**Task to complete**. Please copy exactly the line that contains "Click the clarabelleson@shop.com" and every line after it through the end of the records, leaving the pictures out.

**Records for this task**.
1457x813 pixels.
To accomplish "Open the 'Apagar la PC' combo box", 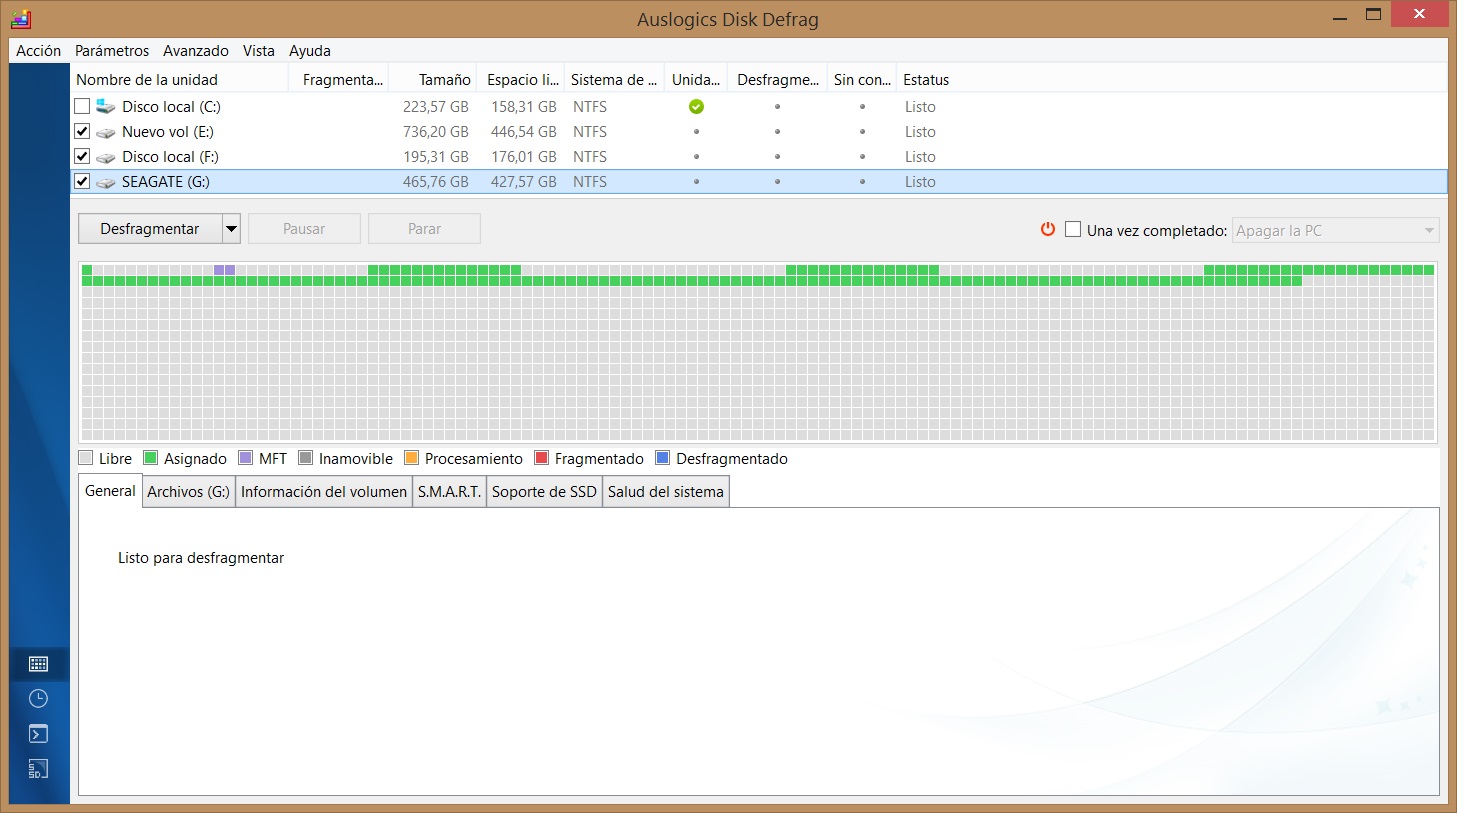I will pos(1335,230).
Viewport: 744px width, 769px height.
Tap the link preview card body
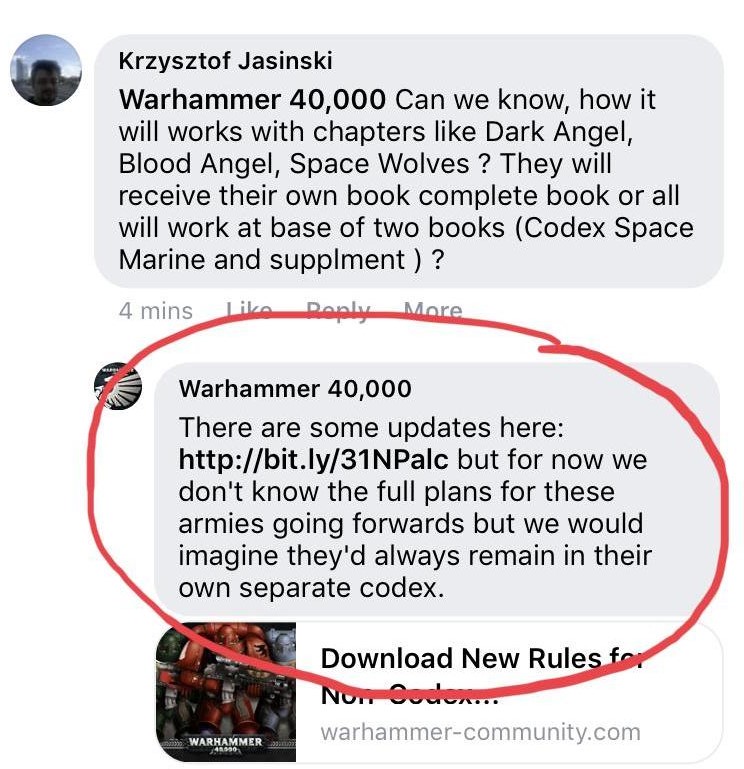click(509, 692)
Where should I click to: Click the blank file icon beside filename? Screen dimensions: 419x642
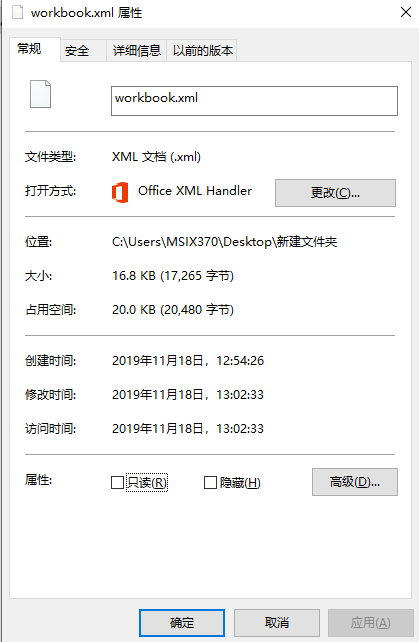click(40, 94)
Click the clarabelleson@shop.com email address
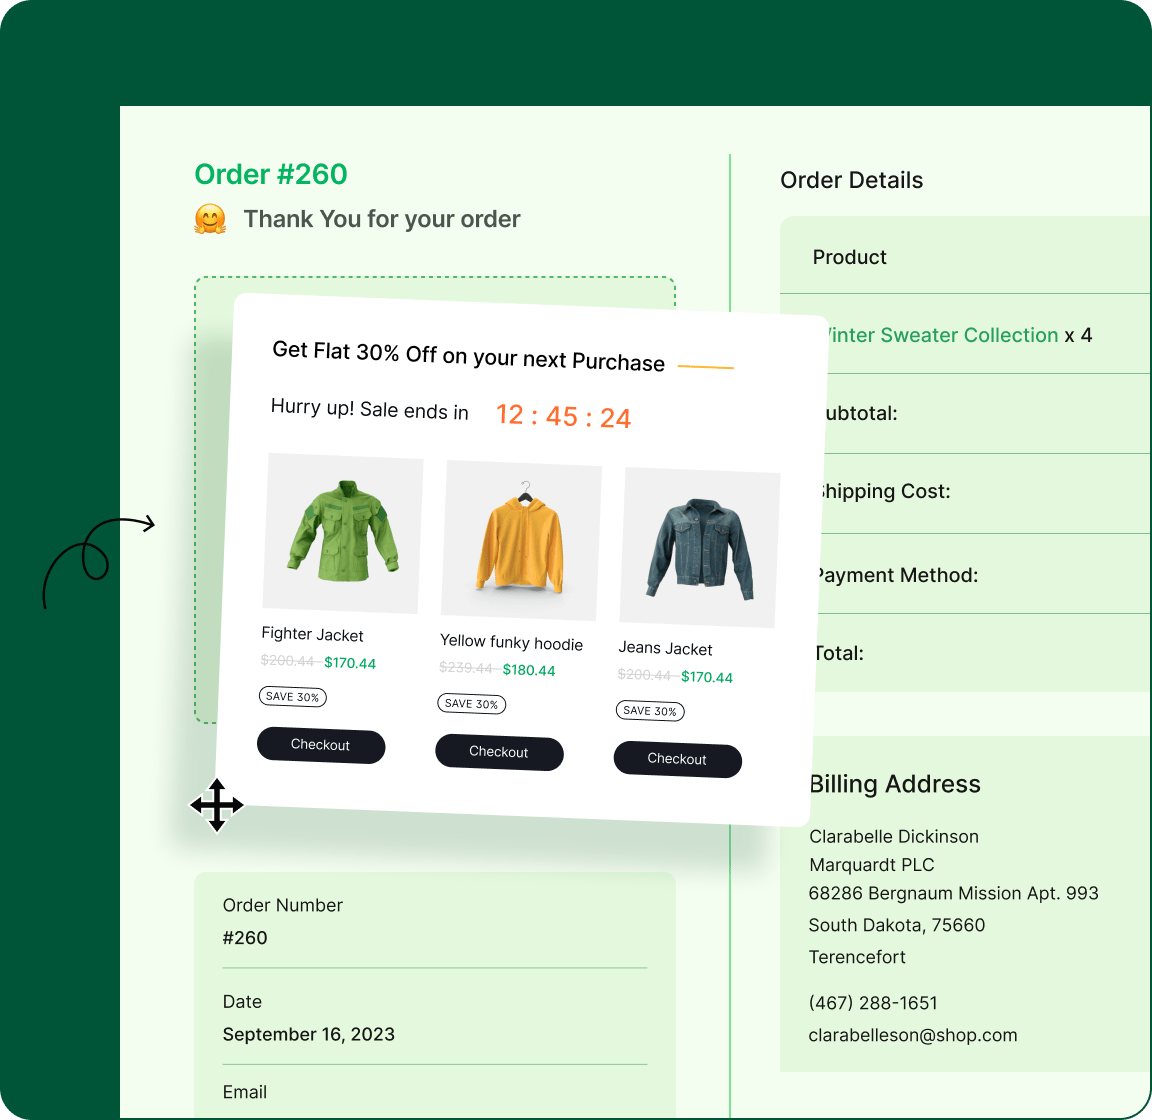 click(x=913, y=1035)
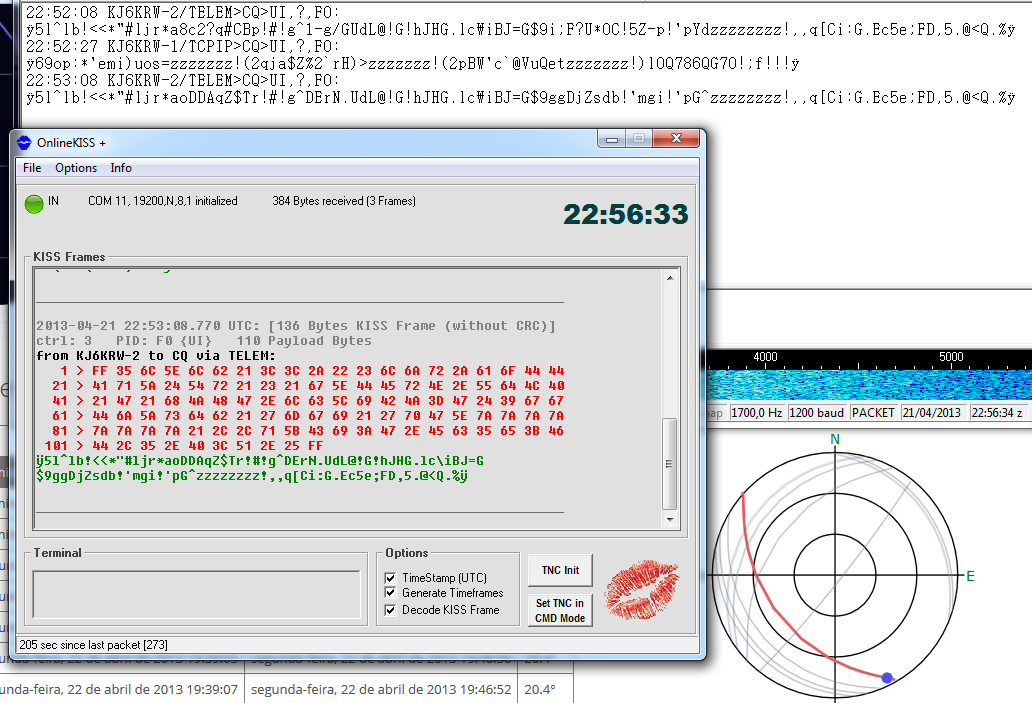This screenshot has width=1032, height=703.
Task: Toggle the TimeStamp (UTC) checkbox
Action: click(x=391, y=578)
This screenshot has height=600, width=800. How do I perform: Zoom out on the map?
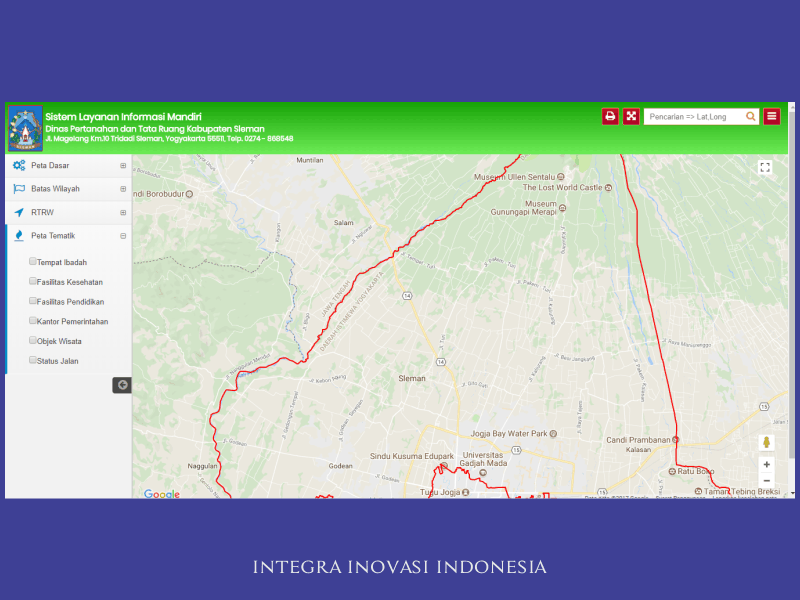click(766, 481)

**Task output**.
Click the clarabelleson@shop.com email address
 click(x=913, y=1035)
This screenshot has width=1032, height=703.
Task: Toggle the TimeStamp (UTC) checkbox
Action: click(x=391, y=578)
This screenshot has height=600, width=800. How do I perform: Zoom out on the map?
click(766, 481)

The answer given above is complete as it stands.